## Instructions to follow
Nothing but the lines from the top of the following entries through the line with "2010 (469, 2487)" should be printed, exactly as they are.

## Supplied material
● ● ● ● ●

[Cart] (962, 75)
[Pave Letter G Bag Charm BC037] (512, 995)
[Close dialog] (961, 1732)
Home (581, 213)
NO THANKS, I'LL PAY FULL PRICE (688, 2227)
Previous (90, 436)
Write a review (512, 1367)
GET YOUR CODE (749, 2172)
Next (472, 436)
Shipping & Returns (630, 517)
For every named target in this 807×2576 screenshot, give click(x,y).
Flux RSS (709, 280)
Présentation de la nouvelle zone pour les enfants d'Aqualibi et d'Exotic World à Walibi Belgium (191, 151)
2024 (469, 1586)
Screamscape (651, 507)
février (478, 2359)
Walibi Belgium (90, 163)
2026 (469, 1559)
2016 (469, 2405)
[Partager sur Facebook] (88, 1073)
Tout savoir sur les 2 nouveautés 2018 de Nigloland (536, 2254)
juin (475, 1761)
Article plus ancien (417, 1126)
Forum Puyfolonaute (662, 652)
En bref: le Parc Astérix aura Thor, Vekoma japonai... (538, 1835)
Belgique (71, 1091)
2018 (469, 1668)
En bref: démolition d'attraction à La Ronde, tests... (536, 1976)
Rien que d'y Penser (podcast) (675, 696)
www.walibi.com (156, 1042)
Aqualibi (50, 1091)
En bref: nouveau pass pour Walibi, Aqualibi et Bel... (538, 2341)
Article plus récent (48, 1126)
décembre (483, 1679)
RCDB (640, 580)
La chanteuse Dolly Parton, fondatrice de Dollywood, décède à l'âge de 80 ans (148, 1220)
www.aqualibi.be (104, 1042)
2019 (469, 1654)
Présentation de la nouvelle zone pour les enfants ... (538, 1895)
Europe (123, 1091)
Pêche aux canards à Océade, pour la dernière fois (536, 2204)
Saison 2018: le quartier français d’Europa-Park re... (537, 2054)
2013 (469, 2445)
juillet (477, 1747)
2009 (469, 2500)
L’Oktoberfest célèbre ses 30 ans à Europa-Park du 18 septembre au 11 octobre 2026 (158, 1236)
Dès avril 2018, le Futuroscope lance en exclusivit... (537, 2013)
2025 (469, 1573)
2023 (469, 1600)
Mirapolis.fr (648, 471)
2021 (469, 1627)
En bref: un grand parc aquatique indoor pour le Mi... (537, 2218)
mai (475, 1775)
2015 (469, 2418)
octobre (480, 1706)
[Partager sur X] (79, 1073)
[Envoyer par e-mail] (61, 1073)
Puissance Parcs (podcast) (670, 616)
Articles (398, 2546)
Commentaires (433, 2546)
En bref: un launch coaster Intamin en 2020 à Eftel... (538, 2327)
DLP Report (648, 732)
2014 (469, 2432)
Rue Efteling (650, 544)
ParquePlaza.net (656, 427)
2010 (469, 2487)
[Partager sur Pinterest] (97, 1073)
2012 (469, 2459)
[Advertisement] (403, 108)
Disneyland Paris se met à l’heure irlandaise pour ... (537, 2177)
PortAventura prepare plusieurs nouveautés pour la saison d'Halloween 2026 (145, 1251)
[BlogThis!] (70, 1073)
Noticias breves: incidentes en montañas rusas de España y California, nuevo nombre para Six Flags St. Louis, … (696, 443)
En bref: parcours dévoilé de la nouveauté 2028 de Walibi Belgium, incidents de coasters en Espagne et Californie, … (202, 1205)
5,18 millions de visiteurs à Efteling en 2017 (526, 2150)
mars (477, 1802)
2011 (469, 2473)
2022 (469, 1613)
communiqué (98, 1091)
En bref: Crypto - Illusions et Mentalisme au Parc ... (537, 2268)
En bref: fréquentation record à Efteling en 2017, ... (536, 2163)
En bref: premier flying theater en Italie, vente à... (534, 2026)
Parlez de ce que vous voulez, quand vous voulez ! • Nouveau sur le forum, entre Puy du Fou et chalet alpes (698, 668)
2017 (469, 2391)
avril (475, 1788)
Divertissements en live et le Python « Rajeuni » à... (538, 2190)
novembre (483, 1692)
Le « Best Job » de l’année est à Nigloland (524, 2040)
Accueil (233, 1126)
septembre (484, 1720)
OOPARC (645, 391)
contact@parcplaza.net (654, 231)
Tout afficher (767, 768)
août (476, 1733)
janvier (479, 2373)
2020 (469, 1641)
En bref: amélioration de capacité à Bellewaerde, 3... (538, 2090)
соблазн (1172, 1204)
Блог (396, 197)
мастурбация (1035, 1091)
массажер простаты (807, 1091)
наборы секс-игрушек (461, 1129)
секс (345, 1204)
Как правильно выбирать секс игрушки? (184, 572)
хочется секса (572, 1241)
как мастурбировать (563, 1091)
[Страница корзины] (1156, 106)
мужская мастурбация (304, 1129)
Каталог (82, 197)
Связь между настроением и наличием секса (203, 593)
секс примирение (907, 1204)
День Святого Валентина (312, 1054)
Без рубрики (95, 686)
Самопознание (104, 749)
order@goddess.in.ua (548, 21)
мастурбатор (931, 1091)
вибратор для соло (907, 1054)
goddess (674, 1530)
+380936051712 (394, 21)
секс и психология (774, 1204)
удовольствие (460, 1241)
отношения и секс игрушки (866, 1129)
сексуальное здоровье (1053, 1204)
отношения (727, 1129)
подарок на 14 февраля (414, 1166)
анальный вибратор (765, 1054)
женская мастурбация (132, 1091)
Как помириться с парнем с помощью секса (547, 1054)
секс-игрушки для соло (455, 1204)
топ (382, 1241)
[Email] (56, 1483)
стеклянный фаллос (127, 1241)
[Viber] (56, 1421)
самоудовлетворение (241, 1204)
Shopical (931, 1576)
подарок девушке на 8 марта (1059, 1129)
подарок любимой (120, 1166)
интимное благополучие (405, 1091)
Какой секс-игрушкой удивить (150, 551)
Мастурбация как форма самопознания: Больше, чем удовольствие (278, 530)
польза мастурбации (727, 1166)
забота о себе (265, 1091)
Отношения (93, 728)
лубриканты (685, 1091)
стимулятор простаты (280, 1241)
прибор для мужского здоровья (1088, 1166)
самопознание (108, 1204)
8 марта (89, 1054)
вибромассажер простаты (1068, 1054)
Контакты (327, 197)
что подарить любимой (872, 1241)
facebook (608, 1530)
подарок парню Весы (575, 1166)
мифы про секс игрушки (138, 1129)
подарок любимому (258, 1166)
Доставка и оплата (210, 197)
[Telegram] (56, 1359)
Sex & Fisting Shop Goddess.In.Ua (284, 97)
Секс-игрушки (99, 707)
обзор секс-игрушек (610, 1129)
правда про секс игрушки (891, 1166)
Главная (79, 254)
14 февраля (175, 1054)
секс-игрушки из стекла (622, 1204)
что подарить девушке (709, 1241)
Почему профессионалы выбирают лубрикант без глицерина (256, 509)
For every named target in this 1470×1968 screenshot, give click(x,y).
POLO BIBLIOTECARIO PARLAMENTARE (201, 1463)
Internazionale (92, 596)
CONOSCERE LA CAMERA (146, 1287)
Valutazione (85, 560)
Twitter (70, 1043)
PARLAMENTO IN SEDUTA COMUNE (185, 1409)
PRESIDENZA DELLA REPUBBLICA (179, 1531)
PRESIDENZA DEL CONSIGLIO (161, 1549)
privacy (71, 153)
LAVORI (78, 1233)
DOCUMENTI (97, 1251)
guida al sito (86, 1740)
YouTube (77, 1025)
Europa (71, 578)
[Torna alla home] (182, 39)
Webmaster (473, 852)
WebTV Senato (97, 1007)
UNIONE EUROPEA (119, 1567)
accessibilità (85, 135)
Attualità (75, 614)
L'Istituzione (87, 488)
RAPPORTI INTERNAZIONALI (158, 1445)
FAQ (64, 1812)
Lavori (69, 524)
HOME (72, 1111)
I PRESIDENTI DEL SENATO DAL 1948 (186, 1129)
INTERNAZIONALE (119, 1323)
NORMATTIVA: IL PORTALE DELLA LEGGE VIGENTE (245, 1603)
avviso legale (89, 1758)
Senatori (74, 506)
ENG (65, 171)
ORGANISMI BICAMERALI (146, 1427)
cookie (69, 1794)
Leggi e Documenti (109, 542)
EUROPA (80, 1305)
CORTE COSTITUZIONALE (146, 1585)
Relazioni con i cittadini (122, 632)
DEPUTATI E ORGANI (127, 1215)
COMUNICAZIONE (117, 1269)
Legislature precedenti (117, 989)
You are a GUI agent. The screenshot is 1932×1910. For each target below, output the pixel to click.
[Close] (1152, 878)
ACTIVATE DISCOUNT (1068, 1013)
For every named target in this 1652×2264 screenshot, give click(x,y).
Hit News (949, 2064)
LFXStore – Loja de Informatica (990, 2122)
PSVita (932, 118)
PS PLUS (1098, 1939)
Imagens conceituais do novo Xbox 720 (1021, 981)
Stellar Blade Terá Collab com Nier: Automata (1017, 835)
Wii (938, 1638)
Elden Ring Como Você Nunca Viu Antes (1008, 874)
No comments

● ● ● ● ●

## Output below
[Cart] (962, 75)
[Pave Letter G Bag Charm BC037] (512, 995)
[Close dialog] (961, 1732)
Home (581, 213)
NO THANKS, I'LL PAY FULL PRICE (688, 2227)
Previous (90, 436)
Write a review (512, 1367)
GET YOUR CODE (749, 2172)
Next (472, 436)
Shipping & Returns (630, 517)
For every named target in this 807×2576 screenshot, give click(x,y).
Flux RSS (709, 280)
Présentation de la nouvelle zone pour les enfants d'Aqualibi et d'Exotic World à Walibi Belgium (191, 151)
2024 (469, 1586)
Screamscape (651, 507)
février (478, 2359)
Walibi Belgium (90, 163)
2026 (469, 1559)
2016 (469, 2405)
[Partager sur Facebook] (88, 1073)
Tout savoir sur les 2 nouveautés 2018 de Nigloland (536, 2254)
juin (475, 1761)
Article plus ancien (417, 1126)
Forum Puyfolonaute (662, 652)
En bref: le Parc Astérix aura Thor, Vekoma japonai... (538, 1835)
Belgique (71, 1091)
2018 (469, 1668)
En bref: démolition d'attraction à La Ronde, tests... (536, 1976)
Rien que d'y Penser (podcast) (675, 696)
www.walibi.com (156, 1042)
Aqualibi (50, 1091)
En bref: nouveau pass pour Walibi, Aqualibi et Bel... (538, 2341)
Article plus récent (48, 1126)
décembre (483, 1679)
RCDB (640, 580)
La chanteuse Dolly Parton, fondatrice de Dollywood, décède à l'âge de 80 ans (148, 1220)
www.aqualibi.be (104, 1042)
2019 (469, 1654)
Présentation de la nouvelle zone pour les enfants ... (538, 1895)
Europe (123, 1091)
Pêche aux canards à Océade, pour la dernière fois (536, 2204)
Saison 2018: le quartier français d’Europa-Park re... (537, 2054)
2013 (469, 2445)
juillet (477, 1747)
2009 (469, 2500)
L’Oktoberfest célèbre ses 30 ans à Europa-Park du 18 septembre au 11 octobre 2026 (158, 1236)
Dès avril 2018, le Futuroscope lance en exclusivit... (537, 2013)
2025 (469, 1573)
2023 (469, 1600)
Mirapolis.fr (648, 471)
2021 (469, 1627)
En bref: un grand parc aquatique indoor pour le Mi... (537, 2218)
mai (475, 1775)
2015 (469, 2418)
octobre (480, 1706)
[Partager sur X] (79, 1073)
[Envoyer par e-mail] (61, 1073)
Puissance Parcs (podcast) (670, 616)
Articles (398, 2546)
Commentaires (433, 2546)
En bref: un launch coaster Intamin en 2020 à Eftel... (538, 2327)
DLP Report (648, 732)
2014 (469, 2432)
Rue Efteling (650, 544)
ParquePlaza.net (656, 427)
2010 (469, 2487)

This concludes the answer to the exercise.